Are emerging artificial intelligence tools destined to evolve into an existential threat at the same level as a potential global nuclear war or unforeseen biological disaster?

That’s the contention of a single-sentence missive issued in June by the nonprofit Center for AI Safety that earned the signatures of a wide-ranging group of distinguished scientists, academics and tech developers including Turing Award winners Hinton and Yoshua Bengio, and leaders of the major AI labs, including Sam Altman of OpenAI and Demis Hassabis of Google DeepMind.

“Mitigating the risk of extinction from AI should be a global priority alongside other societal-scale risks such as pandemics and nuclear war,” the statement reads.

The Center for AI Safety said the statement, which has accrued hundreds of signatories since posting, has the support of a “historic coalition of AI experts” along with philosophers, ethicists, legal scholars, economists, physicists, political scientists, pandemic scientists, nuclear scientists and climate scientists who believe establishing the risk of extinction from advanced, future AI systems is now one of the world’s most important problems.

“We need to be having the conversations that nuclear scientists were having before the creation of the atomic bomb,” said Dan Hendrycks, director of the Center for AI Safety, in a press release.

Utahns weigh in on AI as regulators scramble to catch up

The Deseret News and Hinckley Institute of Politics reached out to Utahns this year to hear about their collective thoughts about artificial intelligence as rising concerns among federal lawmakers brought regulation efforts to the forefront.

In a statewide poll of registered Utah voters conducted May 22-June 1, 69% of respondents said they were somewhat or very concerned about the increased use of artificial intelligence programming while 28% said they were not very or not at all concerned about the advancements.

The polling was conducted by Dan Jones and Associates of 798 registered Utah voters and has a margin of error of plus or minus 3.46 percentage points.

The concerns over AI reflected by Utahns were being widely felt by political leaders, as well, and efforts to figure out a regulatory response to AI advancements are well underway in the U.S. and around the world.

In May, the U.S. Senate convened a committee hearing that leaders characterized as the first step in a process that would lead to new oversight mechanisms for artificial intelligence programs and platforms.

Sen. Richard Blumenthal, D-Conn., who chairs the U.S. Senate Judiciary Subcommittee on Privacy, Technology and the Law, called a panel of witnesses that included Sam Altman, the co-founder and CEO of OpenAI, the company that developed ChatGPT, DALL-E and other AI tools.

“Our goal is to demystify and hold accountable those new technologies to avoid some of the mistakes of the past,” Blumenthal said.

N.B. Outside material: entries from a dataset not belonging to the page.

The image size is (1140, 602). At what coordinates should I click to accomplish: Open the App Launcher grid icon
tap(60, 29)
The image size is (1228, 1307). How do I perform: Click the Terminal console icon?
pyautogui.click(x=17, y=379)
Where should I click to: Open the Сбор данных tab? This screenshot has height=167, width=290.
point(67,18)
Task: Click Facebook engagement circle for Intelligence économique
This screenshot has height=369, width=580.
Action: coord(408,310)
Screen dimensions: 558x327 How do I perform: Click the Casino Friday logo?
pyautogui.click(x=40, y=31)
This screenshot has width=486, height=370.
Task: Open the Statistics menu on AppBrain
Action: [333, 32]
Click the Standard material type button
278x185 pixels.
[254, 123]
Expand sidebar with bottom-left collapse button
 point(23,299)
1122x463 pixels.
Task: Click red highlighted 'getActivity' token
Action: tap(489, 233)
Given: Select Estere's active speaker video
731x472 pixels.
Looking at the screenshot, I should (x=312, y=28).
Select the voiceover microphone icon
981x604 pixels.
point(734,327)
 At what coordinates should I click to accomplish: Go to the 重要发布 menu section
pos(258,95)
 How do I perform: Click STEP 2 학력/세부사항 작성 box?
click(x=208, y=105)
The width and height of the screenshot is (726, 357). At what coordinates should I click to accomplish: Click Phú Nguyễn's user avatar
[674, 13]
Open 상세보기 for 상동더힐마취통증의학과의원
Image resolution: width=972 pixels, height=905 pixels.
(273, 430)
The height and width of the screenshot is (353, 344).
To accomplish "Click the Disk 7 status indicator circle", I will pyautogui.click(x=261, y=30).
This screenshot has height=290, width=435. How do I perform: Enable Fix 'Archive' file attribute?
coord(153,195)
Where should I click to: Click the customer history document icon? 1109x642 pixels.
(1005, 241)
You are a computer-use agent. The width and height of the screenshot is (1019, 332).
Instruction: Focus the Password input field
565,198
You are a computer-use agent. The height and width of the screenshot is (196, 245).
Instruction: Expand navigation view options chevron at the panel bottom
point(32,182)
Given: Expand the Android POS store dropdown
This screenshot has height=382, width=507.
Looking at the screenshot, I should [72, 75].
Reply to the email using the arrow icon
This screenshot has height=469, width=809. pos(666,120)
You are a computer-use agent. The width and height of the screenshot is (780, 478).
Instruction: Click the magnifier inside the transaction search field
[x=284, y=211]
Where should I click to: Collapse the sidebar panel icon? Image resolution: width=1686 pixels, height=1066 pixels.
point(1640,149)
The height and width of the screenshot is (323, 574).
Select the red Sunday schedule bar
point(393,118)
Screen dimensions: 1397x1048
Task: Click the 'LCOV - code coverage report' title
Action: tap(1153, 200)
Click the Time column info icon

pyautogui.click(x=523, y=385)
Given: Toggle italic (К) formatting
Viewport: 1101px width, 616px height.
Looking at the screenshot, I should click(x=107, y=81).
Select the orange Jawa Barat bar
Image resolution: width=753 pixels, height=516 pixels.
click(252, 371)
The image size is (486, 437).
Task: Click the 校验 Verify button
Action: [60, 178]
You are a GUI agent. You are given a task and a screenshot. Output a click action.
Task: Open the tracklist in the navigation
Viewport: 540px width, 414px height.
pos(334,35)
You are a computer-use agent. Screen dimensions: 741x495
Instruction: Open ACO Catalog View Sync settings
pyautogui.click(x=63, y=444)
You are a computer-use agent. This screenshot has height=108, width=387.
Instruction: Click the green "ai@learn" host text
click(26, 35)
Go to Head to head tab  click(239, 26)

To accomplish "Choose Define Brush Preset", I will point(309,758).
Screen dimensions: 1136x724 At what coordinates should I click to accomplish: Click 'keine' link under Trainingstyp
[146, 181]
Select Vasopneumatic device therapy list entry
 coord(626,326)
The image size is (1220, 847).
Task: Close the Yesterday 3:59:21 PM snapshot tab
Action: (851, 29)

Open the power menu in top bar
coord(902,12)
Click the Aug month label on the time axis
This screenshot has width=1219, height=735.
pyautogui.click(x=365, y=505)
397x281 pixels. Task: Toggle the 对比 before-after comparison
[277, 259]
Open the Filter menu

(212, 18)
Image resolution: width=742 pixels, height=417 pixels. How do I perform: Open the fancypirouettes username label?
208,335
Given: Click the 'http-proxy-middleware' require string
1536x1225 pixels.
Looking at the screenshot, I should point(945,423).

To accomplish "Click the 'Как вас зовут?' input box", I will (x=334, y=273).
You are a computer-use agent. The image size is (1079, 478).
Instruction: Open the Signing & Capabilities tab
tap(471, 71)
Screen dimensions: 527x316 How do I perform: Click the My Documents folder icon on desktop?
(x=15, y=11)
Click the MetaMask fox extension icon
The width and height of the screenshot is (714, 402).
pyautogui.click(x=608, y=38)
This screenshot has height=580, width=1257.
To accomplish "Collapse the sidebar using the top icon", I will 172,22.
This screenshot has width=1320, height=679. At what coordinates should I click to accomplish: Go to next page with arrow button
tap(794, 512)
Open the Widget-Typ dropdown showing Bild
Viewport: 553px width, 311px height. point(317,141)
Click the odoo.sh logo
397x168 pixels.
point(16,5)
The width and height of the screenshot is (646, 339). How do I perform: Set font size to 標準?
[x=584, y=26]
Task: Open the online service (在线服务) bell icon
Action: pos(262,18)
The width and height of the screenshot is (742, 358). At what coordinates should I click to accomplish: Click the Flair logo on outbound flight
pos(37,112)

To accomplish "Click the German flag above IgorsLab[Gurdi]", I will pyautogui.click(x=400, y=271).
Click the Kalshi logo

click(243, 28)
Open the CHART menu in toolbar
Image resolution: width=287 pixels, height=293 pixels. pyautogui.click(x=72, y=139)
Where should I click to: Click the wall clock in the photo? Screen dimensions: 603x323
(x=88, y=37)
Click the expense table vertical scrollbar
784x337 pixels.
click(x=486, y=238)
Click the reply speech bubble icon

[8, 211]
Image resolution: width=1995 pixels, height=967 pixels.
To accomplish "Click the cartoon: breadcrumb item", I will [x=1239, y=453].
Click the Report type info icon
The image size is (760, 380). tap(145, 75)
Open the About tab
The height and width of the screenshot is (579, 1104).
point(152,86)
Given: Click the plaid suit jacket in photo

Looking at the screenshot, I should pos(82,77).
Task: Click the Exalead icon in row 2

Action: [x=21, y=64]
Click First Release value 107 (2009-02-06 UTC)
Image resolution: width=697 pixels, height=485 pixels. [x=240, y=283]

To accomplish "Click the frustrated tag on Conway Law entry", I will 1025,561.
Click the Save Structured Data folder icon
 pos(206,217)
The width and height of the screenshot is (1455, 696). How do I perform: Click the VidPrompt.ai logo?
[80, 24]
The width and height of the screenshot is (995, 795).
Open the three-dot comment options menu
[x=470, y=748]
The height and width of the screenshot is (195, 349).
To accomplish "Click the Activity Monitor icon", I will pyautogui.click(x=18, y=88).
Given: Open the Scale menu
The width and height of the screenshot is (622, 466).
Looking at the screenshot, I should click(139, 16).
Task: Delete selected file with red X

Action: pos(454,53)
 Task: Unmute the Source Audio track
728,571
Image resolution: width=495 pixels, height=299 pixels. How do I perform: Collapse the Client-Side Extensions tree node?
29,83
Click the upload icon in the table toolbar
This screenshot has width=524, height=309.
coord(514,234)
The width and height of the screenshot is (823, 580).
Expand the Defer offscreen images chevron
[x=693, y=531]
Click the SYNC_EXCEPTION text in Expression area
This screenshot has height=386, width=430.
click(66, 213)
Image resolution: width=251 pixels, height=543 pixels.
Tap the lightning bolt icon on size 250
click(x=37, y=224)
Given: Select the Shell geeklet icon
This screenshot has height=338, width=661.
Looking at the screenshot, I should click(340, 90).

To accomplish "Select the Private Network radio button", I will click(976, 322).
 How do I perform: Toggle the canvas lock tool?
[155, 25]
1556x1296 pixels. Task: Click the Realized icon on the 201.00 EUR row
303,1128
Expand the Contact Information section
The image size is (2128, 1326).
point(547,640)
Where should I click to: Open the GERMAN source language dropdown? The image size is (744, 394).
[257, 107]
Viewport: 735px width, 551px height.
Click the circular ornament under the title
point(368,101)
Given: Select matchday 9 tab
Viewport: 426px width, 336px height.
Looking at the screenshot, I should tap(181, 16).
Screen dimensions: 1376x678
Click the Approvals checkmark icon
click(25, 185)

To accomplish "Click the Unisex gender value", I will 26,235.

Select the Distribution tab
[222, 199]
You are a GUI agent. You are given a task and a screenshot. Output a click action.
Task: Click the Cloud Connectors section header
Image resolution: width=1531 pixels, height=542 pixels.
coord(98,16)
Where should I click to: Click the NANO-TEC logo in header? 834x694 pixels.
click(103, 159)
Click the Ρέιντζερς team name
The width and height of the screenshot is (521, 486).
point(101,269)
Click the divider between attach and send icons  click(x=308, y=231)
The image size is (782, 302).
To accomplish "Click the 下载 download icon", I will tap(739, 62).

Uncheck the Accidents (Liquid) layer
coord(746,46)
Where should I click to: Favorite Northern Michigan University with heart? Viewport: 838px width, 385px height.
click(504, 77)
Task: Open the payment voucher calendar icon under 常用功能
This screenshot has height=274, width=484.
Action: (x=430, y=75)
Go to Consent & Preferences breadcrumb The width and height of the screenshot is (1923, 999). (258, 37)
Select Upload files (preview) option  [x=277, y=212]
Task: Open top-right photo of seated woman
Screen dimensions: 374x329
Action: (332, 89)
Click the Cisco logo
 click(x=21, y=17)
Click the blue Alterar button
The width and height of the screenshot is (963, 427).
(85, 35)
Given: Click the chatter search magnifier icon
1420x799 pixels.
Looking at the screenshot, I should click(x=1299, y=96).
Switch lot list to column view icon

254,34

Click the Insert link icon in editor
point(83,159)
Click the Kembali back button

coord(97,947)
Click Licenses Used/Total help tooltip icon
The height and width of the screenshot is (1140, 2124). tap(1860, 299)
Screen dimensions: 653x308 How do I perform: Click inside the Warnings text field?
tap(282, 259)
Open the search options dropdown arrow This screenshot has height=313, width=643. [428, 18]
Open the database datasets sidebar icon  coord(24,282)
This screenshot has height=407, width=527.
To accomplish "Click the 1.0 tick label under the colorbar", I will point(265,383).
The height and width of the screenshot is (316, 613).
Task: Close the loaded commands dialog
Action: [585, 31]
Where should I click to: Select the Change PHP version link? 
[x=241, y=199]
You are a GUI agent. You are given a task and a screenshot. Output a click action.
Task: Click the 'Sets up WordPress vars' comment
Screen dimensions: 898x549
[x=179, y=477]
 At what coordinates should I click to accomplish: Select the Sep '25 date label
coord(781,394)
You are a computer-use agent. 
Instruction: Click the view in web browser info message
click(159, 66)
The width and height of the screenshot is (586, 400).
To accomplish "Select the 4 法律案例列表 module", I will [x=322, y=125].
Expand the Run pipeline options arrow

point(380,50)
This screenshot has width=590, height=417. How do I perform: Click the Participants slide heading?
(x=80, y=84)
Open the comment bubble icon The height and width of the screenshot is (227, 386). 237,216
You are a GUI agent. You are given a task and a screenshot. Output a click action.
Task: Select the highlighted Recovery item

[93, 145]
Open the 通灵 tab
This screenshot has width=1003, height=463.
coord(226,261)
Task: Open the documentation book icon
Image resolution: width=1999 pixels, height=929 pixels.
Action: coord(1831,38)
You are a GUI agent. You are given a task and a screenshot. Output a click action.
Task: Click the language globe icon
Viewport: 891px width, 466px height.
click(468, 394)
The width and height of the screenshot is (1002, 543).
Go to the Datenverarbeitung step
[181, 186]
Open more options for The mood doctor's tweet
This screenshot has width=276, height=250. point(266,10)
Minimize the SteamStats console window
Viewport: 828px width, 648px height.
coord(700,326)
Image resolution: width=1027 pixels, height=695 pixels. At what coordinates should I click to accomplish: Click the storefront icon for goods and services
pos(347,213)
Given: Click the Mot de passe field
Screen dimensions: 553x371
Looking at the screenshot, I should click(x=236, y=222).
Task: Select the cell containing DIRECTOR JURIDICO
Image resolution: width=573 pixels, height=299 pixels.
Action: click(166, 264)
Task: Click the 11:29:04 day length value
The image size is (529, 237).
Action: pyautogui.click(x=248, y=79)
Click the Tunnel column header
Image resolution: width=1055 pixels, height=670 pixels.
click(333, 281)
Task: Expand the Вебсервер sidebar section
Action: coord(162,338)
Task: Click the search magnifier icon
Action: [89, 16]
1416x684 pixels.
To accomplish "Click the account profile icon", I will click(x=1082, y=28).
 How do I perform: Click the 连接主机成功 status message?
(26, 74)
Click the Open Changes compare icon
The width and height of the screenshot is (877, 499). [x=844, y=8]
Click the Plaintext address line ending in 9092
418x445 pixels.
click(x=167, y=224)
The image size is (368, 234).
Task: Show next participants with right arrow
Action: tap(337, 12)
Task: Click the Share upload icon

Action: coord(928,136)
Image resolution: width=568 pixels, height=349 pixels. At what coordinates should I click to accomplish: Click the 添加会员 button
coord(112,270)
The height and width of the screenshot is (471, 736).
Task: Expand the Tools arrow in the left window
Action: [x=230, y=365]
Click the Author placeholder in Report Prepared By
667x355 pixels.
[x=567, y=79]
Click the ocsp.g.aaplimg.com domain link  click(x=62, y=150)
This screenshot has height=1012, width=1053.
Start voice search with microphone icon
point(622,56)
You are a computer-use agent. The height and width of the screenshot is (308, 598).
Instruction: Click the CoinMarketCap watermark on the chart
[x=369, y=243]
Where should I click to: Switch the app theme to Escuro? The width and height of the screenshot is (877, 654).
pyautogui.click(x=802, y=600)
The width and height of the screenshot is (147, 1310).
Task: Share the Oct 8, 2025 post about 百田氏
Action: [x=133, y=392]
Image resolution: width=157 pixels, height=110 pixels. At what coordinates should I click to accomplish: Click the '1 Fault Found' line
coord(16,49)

Those past mistakes include, according to Blumenthal, a failure by federal lawmakers to institute more stringent regulations on the conduct of social media operators.

“Congress has a choice now,” Blumenthal said. “We had the same choice when we faced social media, we failed to seize that moment. The result is predators on the internet, toxic content, exploiting children, creating dangers for them.

“Congress failed to meet the moment on social media, now we have the obligation to do it on AI before the threats and the risks become real.”